Among the entries, which lines carry the string "width"? Copy every one.
DATA START
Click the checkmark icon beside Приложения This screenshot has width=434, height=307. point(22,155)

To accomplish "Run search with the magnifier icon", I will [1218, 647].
DATA END
DATA START
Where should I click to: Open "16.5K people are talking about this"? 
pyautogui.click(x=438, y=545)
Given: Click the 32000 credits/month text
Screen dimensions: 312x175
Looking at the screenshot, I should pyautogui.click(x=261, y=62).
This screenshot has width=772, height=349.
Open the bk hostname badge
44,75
DATA END
▶ [EXPECTED OUTPUT]
Click the checkmark icon beside Приложения This screenshot has width=434, height=307. point(22,155)
This screenshot has width=772, height=349.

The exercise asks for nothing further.